A rogue Bupa employee has stolen personal customer data from the health insurance giant, leaving more than half a million people compromised.

Bupa Global revealed that one of its staff members had taken international health insurance information affecting 547,000 people.

On 13 July, Sheldon Kenton, managing director of Bupa Global released a statement saying an employee had “inappropriately copied and removed some customer information from the company”.

The data included names, dates of birth, nationalities, and some contact and administrative details including Bupa insurance membership numbers.

Financial details and medical information were not taken.

The stolen information can be used by criminals for spear-phishing attacks and scams.

The unnamed staffer has been dismissed, and a Bupa spokesperson confirmed that the police and Information Commissioner’s Office (ICO) has been informed.

“Protecting the information we hold about our customers is an absolute priority and I would like to assure customers that we are treating this seriously and taking steps to address the situation”, Kenton said.

“This was not a cyber-attack or external data breach, but a deliberate act by an employee.”

Bupa Global has 1.4 million international health insurance customers, and the theft affected 108,000 policies.
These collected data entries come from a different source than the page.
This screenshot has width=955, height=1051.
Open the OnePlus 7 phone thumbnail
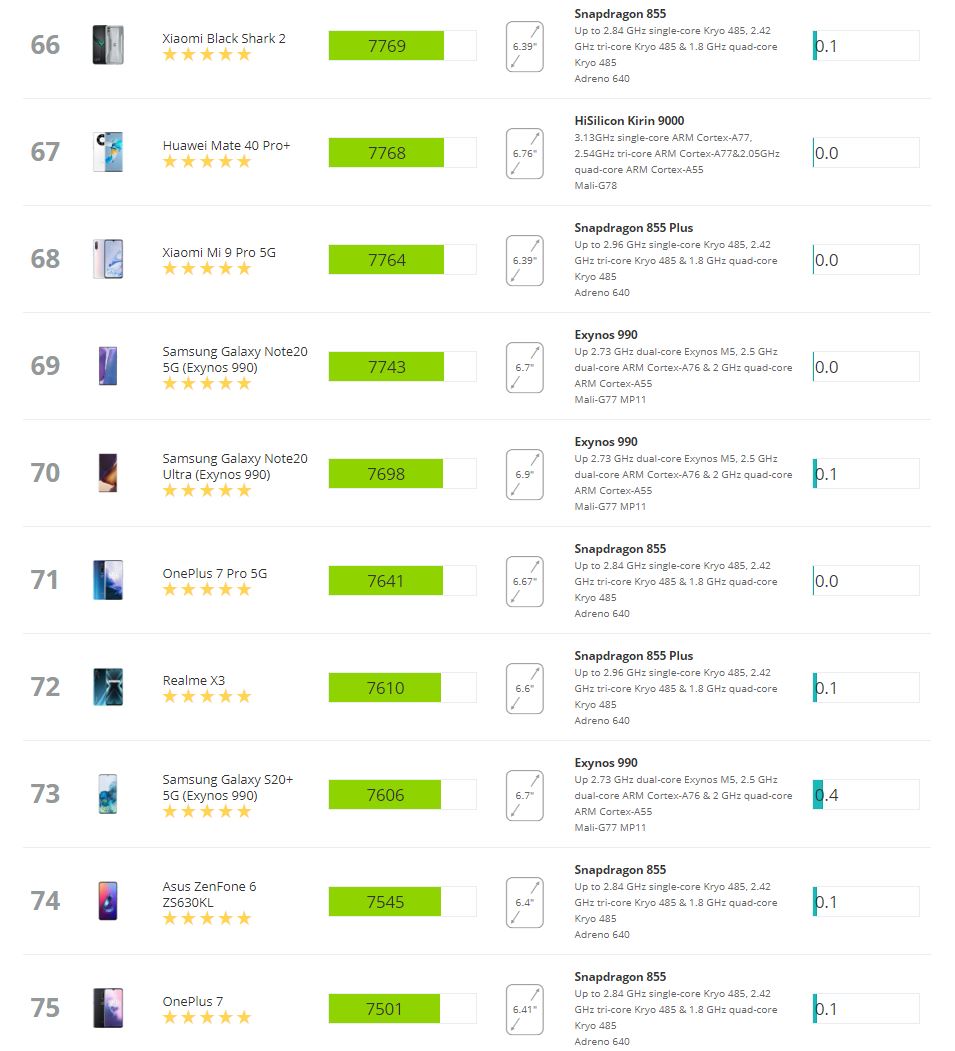coord(108,1008)
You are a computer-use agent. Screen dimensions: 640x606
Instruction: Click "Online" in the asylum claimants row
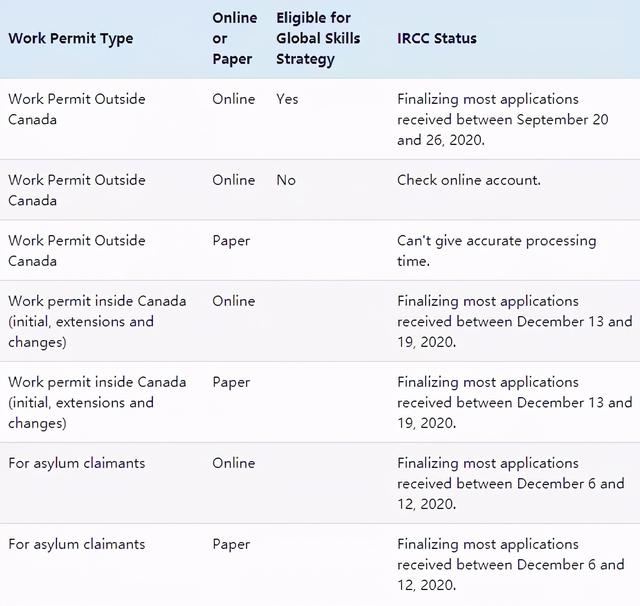tap(234, 463)
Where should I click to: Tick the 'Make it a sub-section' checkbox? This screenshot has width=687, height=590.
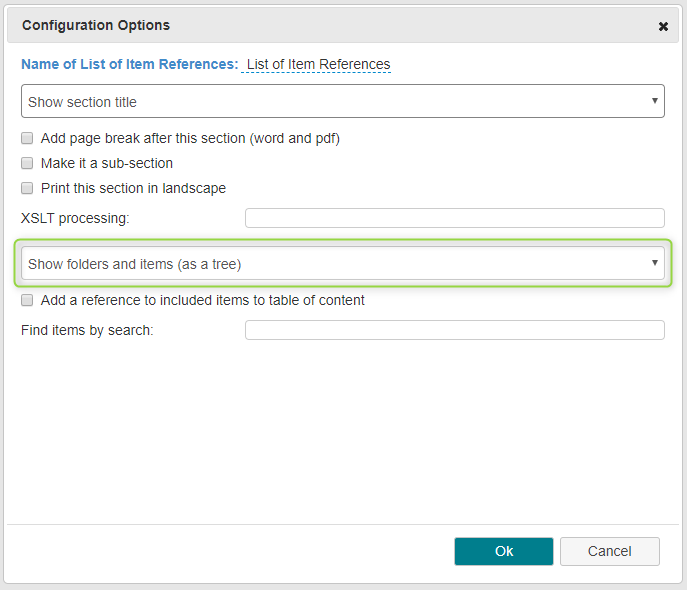(27, 163)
Eerke Boiten, professor of cybersecurity at De Monfort University, told Digital Health News that the level of detail of on what information was taken suggests the company has “stronger protection in place for both financial and medical information than for the basis contact information that was leaked now”.

Boiten said these attacks can be defended by making sure employees do not have access to more information than necessary, and by ensuring that data does not leave the organisation in bulk.

“Maybe Bupa have been relatively lucky that it was an employee with only limited access who “went rogue”. The data can be used for identity theft and spear phishing attacks, even if it seems relatively innocuous like this.”

“But I doubt that any gain the employee could have gained from this would have been worth it in relation to the (now materialised) risks of losing their job and legal action.”

Bupa have said a thorough investigation is now underway, and that affected policy holders are being contacted.

In January the ICO revealed that health data breaches were on the rise over the preceding three months with 65 incidents reported when unencrypted devices, such as USB drives or laptops, carrying health data were stolen or misplaced.

According to Phil Booth, co-ordinator of privacy campaign group, MedConfidential, this was a deliberate act by someone looking to make money.

Booth told Digital Health News that he “welcomed BUPA’s transparency on this problem”.

The company’s openness on the issue stands in contrast to US company, Landauer, who suffered a hack that compromised the privacy of thousands of NHS staff at all nine health boards and trusts in Wales, and thousands of NHS England staff.

The data breach occurred in October last year, but trusts and health boards affected were not informed until January 2017.

Dan Sloshberg, cyber resilience expert at cybersecurity company, Mimecast, said on the Bupa incident that “customers must now be alerted to the risks of follow-up spear-phishing attacks using this stolen data to carefully craft attack emails or conduct fraudulent phone calls”.

Bupa has provided information on how to protect customers from phishing on its website.